WORK REQUIRED> Transcribe the listing that follows exactly, from its first line to its last.

SUPPLIED RECORDS>
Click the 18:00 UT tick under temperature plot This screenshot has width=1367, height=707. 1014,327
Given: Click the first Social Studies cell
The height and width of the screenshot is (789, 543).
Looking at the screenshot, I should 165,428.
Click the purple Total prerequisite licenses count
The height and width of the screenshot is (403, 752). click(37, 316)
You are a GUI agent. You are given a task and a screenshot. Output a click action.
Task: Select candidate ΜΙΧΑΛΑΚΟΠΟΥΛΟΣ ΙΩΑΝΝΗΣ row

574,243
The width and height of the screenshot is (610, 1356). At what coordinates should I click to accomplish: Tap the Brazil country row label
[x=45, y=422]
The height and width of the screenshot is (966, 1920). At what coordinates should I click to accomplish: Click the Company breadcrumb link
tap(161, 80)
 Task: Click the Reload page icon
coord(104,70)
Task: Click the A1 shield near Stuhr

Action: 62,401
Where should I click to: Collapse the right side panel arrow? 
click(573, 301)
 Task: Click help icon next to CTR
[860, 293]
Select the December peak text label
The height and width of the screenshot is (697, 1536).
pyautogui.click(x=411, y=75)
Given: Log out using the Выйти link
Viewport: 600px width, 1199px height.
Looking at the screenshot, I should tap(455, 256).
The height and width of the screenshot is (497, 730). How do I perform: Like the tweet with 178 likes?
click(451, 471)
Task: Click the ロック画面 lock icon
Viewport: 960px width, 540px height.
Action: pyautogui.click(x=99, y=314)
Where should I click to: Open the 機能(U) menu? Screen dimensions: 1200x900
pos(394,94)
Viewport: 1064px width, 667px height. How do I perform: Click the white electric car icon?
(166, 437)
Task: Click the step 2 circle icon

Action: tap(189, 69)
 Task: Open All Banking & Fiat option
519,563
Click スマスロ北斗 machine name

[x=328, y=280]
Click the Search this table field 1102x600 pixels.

REPLY>
Click the 18:00 UT tick under temperature plot This screenshot has width=1367, height=707. 1014,327
Given: Click the first Social Studies cell
The height and width of the screenshot is (789, 543).
Looking at the screenshot, I should 165,428.
Click the purple Total prerequisite licenses count
The height and width of the screenshot is (403, 752). click(37, 316)
You are a GUI agent. You are given a task and a screenshot. Output a click action.
Task: Select candidate ΜΙΧΑΛΑΚΟΠΟΥΛΟΣ ΙΩΑΝΝΗΣ row

574,243
The width and height of the screenshot is (610, 1356). At what coordinates should I click to accomplish: Tap the Brazil country row label
[x=45, y=422]
The height and width of the screenshot is (966, 1920). At what coordinates should I click to accomplish: Click the Company breadcrumb link
tap(161, 80)
 Task: Click the Reload page icon
coord(104,70)
Task: Click the A1 shield near Stuhr

Action: 62,401
Where should I click to: Collapse the right side panel arrow? 
click(573, 301)
 Task: Click help icon next to CTR
[860, 293]
Select the December peak text label
The height and width of the screenshot is (697, 1536).
pyautogui.click(x=411, y=75)
Given: Log out using the Выйти link
Viewport: 600px width, 1199px height.
Looking at the screenshot, I should tap(455, 256).
The height and width of the screenshot is (497, 730). How do I perform: Like the tweet with 178 likes?
click(451, 471)
Task: Click the ロック画面 lock icon
Viewport: 960px width, 540px height.
Action: pyautogui.click(x=99, y=314)
Where should I click to: Open the 機能(U) menu? Screen dimensions: 1200x900
pos(394,94)
Viewport: 1064px width, 667px height. How do I perform: Click the white electric car icon?
(166, 437)
Task: Click the step 2 circle icon

Action: tap(189, 69)
 Task: Open All Banking & Fiat option
519,563
Click スマスロ北斗 machine name

[x=328, y=280]
Click the Search this table field 1102x600 pixels.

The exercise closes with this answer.